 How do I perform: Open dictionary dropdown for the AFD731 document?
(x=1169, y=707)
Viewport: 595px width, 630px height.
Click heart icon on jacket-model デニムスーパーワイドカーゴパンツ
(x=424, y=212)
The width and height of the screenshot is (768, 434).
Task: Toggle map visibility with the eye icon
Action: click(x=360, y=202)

## [Tarea del ejercicio]
Reúne y copia cada línea de los datos que contenga la palabra "icon". Ten en cuenta que se distinguen las mayúsculas de las minúsculas.

## [Respuesta del ejercicio]
Click heart icon on jacket-model デニムスーパーワイドカーゴパンツ
Task: Toggle map visibility with the eye icon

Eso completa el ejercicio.